■ Aim of the task
Please copy the data shown below, word for word.

■ Material to process
..............................
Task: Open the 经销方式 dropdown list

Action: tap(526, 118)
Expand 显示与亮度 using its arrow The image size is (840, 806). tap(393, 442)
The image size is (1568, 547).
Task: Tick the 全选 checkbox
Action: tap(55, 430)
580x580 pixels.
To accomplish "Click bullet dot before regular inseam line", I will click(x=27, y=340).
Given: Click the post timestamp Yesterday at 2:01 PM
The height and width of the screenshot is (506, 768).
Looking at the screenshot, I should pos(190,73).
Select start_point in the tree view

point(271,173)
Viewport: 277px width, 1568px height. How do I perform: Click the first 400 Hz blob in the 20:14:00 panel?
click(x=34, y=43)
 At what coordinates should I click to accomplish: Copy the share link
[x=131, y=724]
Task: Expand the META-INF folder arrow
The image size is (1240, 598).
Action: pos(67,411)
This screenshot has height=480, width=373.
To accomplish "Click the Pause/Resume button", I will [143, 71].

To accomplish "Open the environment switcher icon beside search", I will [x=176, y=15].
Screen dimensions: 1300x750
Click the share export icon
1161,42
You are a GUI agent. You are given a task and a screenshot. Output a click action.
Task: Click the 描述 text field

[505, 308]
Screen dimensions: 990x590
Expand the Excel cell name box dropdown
..............................
■ Solution for this task
Task: Open the 经销方式 dropdown list

Action: tap(526, 118)
Expand 显示与亮度 using its arrow The image size is (840, 806). tap(393, 442)
The image size is (1568, 547).
Task: Tick the 全选 checkbox
Action: tap(55, 430)
580x580 pixels.
To accomplish "Click bullet dot before regular inseam line", I will click(x=27, y=340).
Given: Click the post timestamp Yesterday at 2:01 PM
The height and width of the screenshot is (506, 768).
Looking at the screenshot, I should pos(190,73).
Select start_point in the tree view

point(271,173)
Viewport: 277px width, 1568px height. How do I perform: Click the first 400 Hz blob in the 20:14:00 panel?
click(x=34, y=43)
 At what coordinates should I click to accomplish: Copy the share link
[x=131, y=724]
Task: Expand the META-INF folder arrow
The image size is (1240, 598).
Action: pos(67,411)
This screenshot has height=480, width=373.
To accomplish "Click the Pause/Resume button", I will [143, 71].

To accomplish "Open the environment switcher icon beside search", I will [x=176, y=15].
Screen dimensions: 1300x750
Click the share export icon
1161,42
You are a GUI agent. You are given a task and a screenshot. Output a click action.
Task: Click the 描述 text field

[505, 308]
Screen dimensions: 990x590
Expand the Excel cell name box dropdown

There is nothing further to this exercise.